A train-pwsh connection has eight fields that are needed for authentication, which are listed below:
- client_id (id of client)
- tenant_id (id of tenant)
- client_secret (secret key for client)
- certificate_path (path on machine where authentication certificate is stored)
- certificate_password (password for certificate)
- organization (organization domain)
- sharepoint_admin_url (sharepoint url for admin)
- pwsh_path (path on machine where the powershell executable is stored)
These fields need to be defined in the config file stored at this directory: ~/.inspec/config.json. Particularly, under the credentials key of the json file, create a pwsh key with the value being another dictionary. This dictionary should have a key named pwsh-options with the value being another dictionary. This dictionary should contain the names of the eight fields above as well as their values. Please refer to this link for more detailed instructions.
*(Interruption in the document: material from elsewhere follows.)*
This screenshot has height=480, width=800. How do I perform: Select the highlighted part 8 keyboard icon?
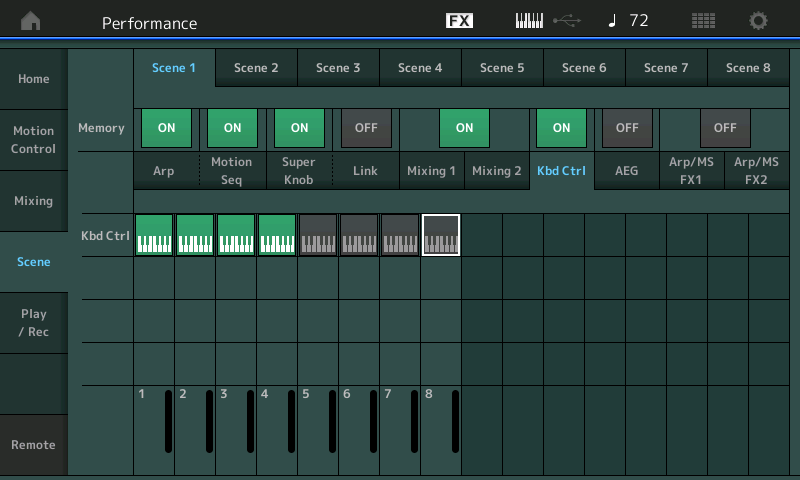[x=441, y=235]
On top of this, environment variables may need to be defined for some of these eight fields if they are to be used elsewhere in the profile as inputs. The README for the profile will specify which ones need to be stored as environment variables.
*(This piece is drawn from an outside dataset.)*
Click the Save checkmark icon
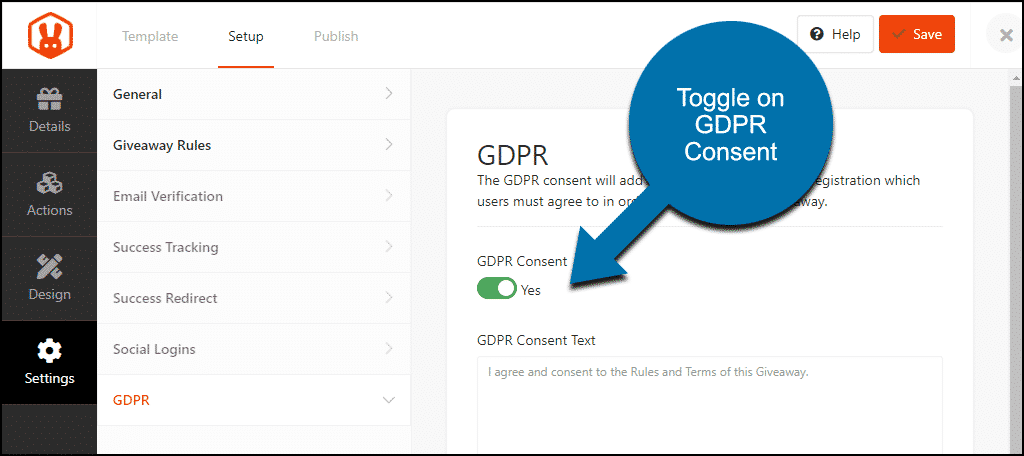This screenshot has height=456, width=1024. tap(899, 35)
To set an environment variable on Mac, go to the zschrc file located at ~/.zschrc and enter in the following syntax: export VARIABLE_NAME='insert_value'
To se and environment variable on Windows, click Win + R, type cmd, and hit enter. Then, this syntax can be used setx VARIABLE_NAME "Variable Value"
If train is being invoked using code, this is how it can be used:
Pwsh
require 'train'
train = Train.create('pwsh',
client_id: '1', tenant_id: '2', client_secret: '3', certificate_path: '4', certificate_password: '5', organization: '6', sharepoint_admin_url: '7', pwsh_path: '8')Install the gem and add to the application's Gemfile by executing:
$ bundle add train-pwsh
If bundler is not being used to manage dependencies, install the gem by executing:
$ gem install train-pwsh
Train-pwsh should be used alongside inspec-pwsh, which is a resource pack that is used by profiles to help maintain persisten sessions for the different modules that are called Powershell-based profiles.
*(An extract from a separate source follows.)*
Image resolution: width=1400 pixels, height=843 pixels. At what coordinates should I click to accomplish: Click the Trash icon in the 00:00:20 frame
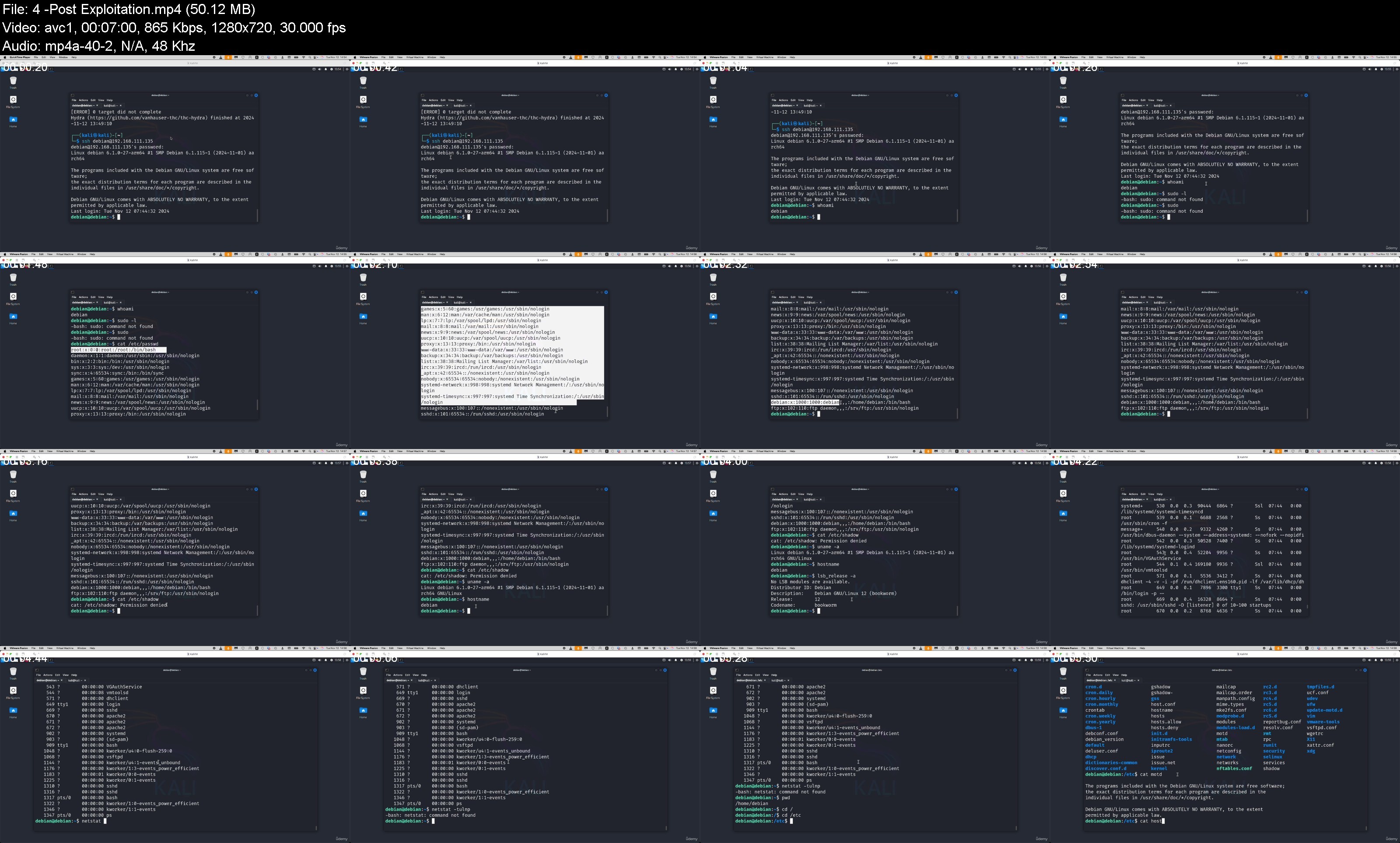[x=14, y=81]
Please refer to the following link for inspec-pwsh documentation
To test if train-pwsh and inspec-pwsh is working correctly on your system, try running the o365_example_baseline profile and check the results. If it runs correctly based on your Microsoft 365 configurations, then train-pwsh and inspec-pwsh are properly set.
Please refer to the following link for o365_example_baseline documentation
Bug reports and pull requests are welcome on GitHub at https://github.com/[USERNAME]/train-pwsh. This project is intended to be a safe, welcoming space for collaboration, and contributors are expected to adhere to the code of conduct.
The gem is available as open source under the terms of the MIT License.
Everyone interacting in the Train::Pwsh project's codebases, issue trackers, chat rooms and mailing lists is expected to follow the code of conduct.